# Vereiste taken
(1) Beoordeel of de beweringen (a), (b) en (c) overeenkomen met het tekstgedeelte over de voogdijbenoeming, en antwoord telkens met ja of nee plus een letterlijk citaat van de doorslaggevende woorden. (a) De artsen verwachten dat de moeder nog tussen de 6 en 12 maanden zal leven. (b) De rechtbank acht de eerder gevraagde ondertoezichtstelling en machtiging tot uithuisplaatsing toereikend. (c) De rechtbank benoemt de raad voor de kinderbescherming tot voogd.
(2) Zet het tekstgedeelte over de voogdijbenoeming voort, te beginnen na de laatste zin ervan.

# Tekstgedeelte

De rechtbank kan op grond van artikel 1:299 BW een voogd benoemen op verzoek van bloed- of aanverwanten van de minderjarige, de raad voor de kinderbescherming, schuldeisers of andere belanghebbenden, of ambtshalve. Indien de ouder(s) die het gezag over de minderjarige uitoefent, al dan niet tijdelijk, in de onmogelijkheid verkeert om dit gezag uit te oefenen, benoemt de rechtbank op grond van artikel 1:253q BW jo. 1:253r BW een voogd, tenzij het belang van het kind zich hiertegen verzet en/of sprake is van een andere ouder (al dan niet met gezag) voor wie deze omstandigheden niet geldt.
5.2.
Uit het verzoek voorlopige voogdij blijkt dat het Erasmus Medisch Centrum (Prof. Dr. [persoon E] en Dr. [persoon D] ) onder andere de volgende informatie heeft verstrekt over de moeder:
De moeder heeft een kwaadaardige hersentumor die niet meer behandeld zal worden, de verwachting is dat zij nog tussen de 6 en 12 maanden zal leven. Zij heeft geen ziekte-inzicht, zij kan niet overzien wat de zorg voor zichzelf inhoudt of de zorg voor een ander individu. Er valt geen verbetering van haar cognitieve functioneren te verwachten. De behandelend artsen achten de moeder wilsonbekwaam. Zij achten haar niet in staat beslissingen voor haar dochter te nemen en voor haar te zorgen, door de uitval en de gedragsstoornissen die door de hersentumor veroorzaakt worden.
Het raadsrapport vermeldt dat de informatie op de vragen integraal is opgenomen. Er is geen reden om aan deze informatie te twijfelen.
5.3.
[voornaam minderjarige] is een heel kwetsbaar meisje met een IQ van rond de 50 en autisme. Zij kan daarom niet – ook niet voor korte tijd – voor zichzelf zorgen. Uit de informatie van het EMC blijkt dat de moeder niet in staat is om het gezag over [voornaam minderjarige] uit te oefenen en dat niet te verwachten is dat zij dat voor [voornaam minderjarige] 18e verjaardag nog zal kunnen. Het is echter van groot belang dat er voor [voornaam minderjarige] gezorgd wordt en dat voorzieningen worden getroffen om te verzekeren dat de zorg voor [voornaam minderjarige] ook na haar meerderjarigheid gewaarborgd blijft. De eerder gevraagde ondertoezichtstelling en machtiging tot uithuisplaatsing is daartoe niet toereikend, aangezien moeder plotseling al dan niet tijdelijk geheel kan uitvallen, zij zaken niet lijkt begrijpen en samenwerking met de GI daardoor niet mogelijk is. De rechtbank zal daarom ingevolge artikel 1:253q BW jo. 1:253r BWBW, in verband met de al dan niet tijdelijke onmogelijkheid van de moeder om het gezag uit te oefenen, de GI als voogd benoemen. De GI als voogd zal [voornaam minderjarige] naar de volwassenheid moeten begeleiden en haar moeten steunen in het proces van afscheid nemen van haar moeder. Indien de moeder op enig moment weer tijdelijk naar huis zou kunnen, dient de GI te beoordelen of en in hoeverre het dan voor [voornaam minderjarige] voldoende veilig is om ook naar huis te komen.

# Gegevensuittreksel
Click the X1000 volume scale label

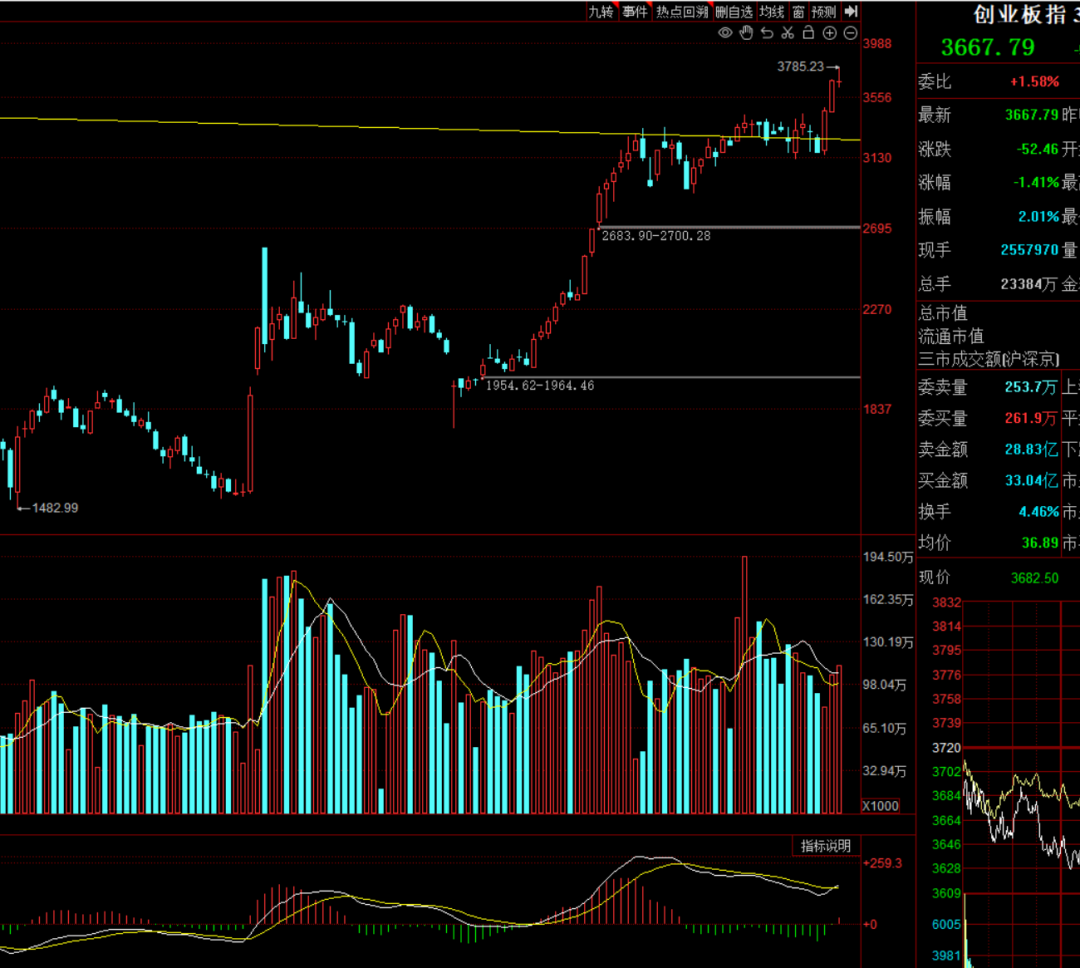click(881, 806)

==

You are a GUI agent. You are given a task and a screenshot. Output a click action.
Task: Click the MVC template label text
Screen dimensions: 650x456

* * *

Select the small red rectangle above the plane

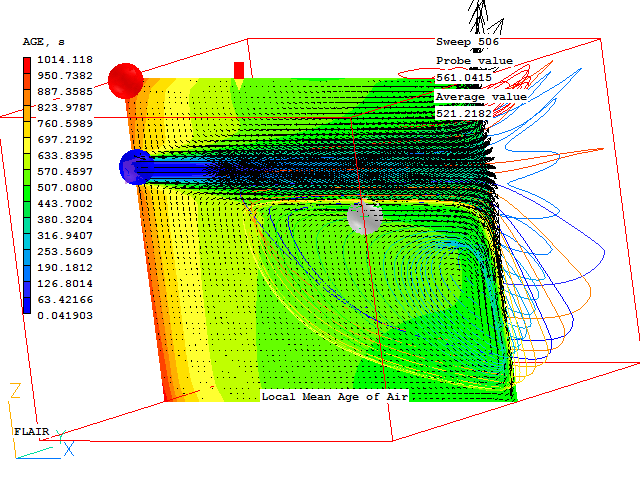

# Gegeven antwoorden
(1)
(a) Ja: "de verwachting is dat zij nog tussen de 6 en 12 maanden zal leven".
(b) Nee: "De eerder gevraagde ondertoezichtstelling en machtiging tot uithuisplaatsing is daartoe niet toereikend".
(c) Nee: "de GI als voogd benoemen".

(2)
5.4.
Aangezien op het meest verstrekkende verzoek van de Raad zal worden beslist behoeven de (meer) subsidiaire verzoeken van de Raad geen bespreking meer en zullen deze worden afgewezen.

6.De beslissing

De rechtbank:
Ten aanzien van C/10/676970 / JE RK 24-772 en C/10/677347 / FA RK 24-2863
6.1.
benoemt de gecertificeerde instelling William Schrikker Stichting Jeugdbescherming en Jeugdreclassering, gevestigd te Amsterdam tot voogdes over de minderjarige [voornaam minderjarige] ;
6.2.
bepaalt dat van deze beslissing, zodra deze in kracht van gewijsde is gegaan aantekening wordt gemaakt in het in artikel 1:244 BW genoemde openbare gezagsregister;
6.3.
verklaart deze beschikking uitvoerbaar bij voorraad;
6.4.
wijst af het meer of anders verzochte, voor zover hierop niet eerder is beslist.
Deze beschikking is gegeven door mr. A.M.I. van der Does, kinderrechter, en in het openbaar uitgesproken in aanwezigheid van D. van der Aa, griffier, op 17 april 2024.
Tegen deze beschikking kan – voor zover er definitief is beslist – door tussenkomst van een advocaat hoger beroep worden ingesteld bij het gerechtshof Den Haag.
Door verzoeker en degenen aan wie een afschrift van de beschikking is verstrekt of verzonden moet het hoger beroep worden ingesteld binnen drie maanden na de dag van de beschikking. Voor andere belanghebbenden geldt een termijn van drie maanden na de betekening van de beschikking of nadat de beschikking hun op andere manier bekend is geworden voor het instellen van hoger beroep.